Shelf Registration Statement
     We have approximately $290.2 million available under our shelf registration statement. The securities may be offered from time to time directly or through underwriters at amounts, prices, interest rates and other terms to be determined at the time of any offering. The net proceeds from the sale of securities from the shelf will be used for future acquisitions and other general corporate purposes, including the retirement of existing debt.
Off-Balance Sheet Transactions
     We do not have any off-balance sheet arrangements with unconsolidated entities or related parties and accordingly, there are no off-balance sheet risks to our liquidity and capital resources from unconsolidated entities.

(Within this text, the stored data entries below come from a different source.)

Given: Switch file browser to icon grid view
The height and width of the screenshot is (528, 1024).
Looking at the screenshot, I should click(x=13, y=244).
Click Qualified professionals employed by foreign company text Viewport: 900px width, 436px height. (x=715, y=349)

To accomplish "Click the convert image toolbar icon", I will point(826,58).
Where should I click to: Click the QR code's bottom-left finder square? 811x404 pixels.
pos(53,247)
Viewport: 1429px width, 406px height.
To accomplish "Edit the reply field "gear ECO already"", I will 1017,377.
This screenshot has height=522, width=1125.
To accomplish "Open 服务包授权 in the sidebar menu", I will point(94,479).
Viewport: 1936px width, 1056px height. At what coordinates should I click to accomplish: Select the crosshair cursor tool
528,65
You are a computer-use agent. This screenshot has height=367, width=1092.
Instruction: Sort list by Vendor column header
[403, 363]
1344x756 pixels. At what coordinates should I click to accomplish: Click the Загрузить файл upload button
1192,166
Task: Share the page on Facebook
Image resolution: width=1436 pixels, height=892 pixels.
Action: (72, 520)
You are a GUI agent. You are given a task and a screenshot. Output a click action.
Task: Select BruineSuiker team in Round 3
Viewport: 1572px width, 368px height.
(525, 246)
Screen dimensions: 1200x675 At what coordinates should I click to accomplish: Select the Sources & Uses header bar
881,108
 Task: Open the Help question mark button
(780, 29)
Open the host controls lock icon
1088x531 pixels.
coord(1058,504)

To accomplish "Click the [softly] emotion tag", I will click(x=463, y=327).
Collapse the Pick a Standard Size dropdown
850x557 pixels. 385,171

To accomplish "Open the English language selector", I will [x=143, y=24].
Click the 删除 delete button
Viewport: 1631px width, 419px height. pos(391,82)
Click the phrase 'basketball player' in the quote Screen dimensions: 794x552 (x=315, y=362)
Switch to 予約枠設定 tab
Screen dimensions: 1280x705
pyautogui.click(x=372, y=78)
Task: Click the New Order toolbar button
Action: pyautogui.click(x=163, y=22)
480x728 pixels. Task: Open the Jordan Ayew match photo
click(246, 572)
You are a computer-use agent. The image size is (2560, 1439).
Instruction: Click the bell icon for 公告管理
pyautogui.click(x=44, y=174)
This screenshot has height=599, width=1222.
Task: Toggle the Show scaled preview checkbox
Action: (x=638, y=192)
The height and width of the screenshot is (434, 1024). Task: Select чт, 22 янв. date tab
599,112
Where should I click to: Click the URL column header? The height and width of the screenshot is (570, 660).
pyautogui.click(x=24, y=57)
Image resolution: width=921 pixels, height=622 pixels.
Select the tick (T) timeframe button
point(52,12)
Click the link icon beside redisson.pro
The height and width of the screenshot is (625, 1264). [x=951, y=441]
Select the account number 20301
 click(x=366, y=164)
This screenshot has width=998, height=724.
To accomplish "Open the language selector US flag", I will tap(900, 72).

Related Party Transactions
Reimbursements to Affiliates of our General Partner
     Our general partner does not receive any management fee or other compensation for its management of Natural Resource Partners L.P. However, in accordance with our partnership agreement, our general partner and its affiliates are reimbursed for expenses incurred on our behalf. All direct general and administrative expenses are charged to us as incurred. We also reimburse indirect general and administrative costs, including certain legal, accounting, treasury, information technology, insurance, administration of employee benefits and other corporate services incurred by our general partner and its affiliates. Reimbursements to affiliates of our general partner may be substantial and will reduce our cash available for distribution to unitholders.
     The reimbursements to affiliates of our general partner for services performed by Western Pocahontas Properties and Quintana Minerals Corporation totaled $1.2 million and $1.0 million for the three month periods ended September 30, 2007 and 2006, respectively and $3.8 million and $3.0 million for the nine month periods ended September 30, 2007 and 2006, respectively.
Transactions with Cline Affiliates
     Williamson Energy, LLC, a company controlled by Chris Cline, leases coal reserves from us, and we provide transportation services to Williamson for a fee. Mr. Cline, through another affiliate, Adena Minerals, LLC, owns a 22% interest in our general partner and the incentive distribution rights of NRP, as well as 8,910,072 common units. At September 30, 2007, we had accounts receivable totaling $0.2 million from Williamson. For the three and nine month periods ended September 30, 3007, we had total revenue of $1.0 million and $2.2 million from Williamson. In addition, we received advance minimum royalties of $4.0 million that have not been recouped.
     Gatling, LLC, a company also controlled by Chris Cline, leases coal reserves from us and we provide transportation services to Gatling for a fee. At September 30, 2007, we had accounts receivable totaling $0.3 million from Gatling. For the three and nine month periods ended September 30, 2007, we had total revenue of $0.8 million and $1.9 million from Gatling, LLC. In addition, we received advance minimum royalty payments of $4.2 million that have not been recouped.
Quintana Energy Partners, L.P.
     In 2006, Corbin J. Robertson, Jr. formed Quintana Energy Partners, L.P., or QEP, a private equity fund focused on investments in the energy business. In connection with the formation of QEP, our general partner’s board of directors adopted a conflicts policy that establishes the opportunities that will be pursued by NRP and those that will be pursued by QEP. For a more detailed description of this policy, please see “Item 13. Certain Relationships and Related Transactions, and Director Independence” in our Form 10-K.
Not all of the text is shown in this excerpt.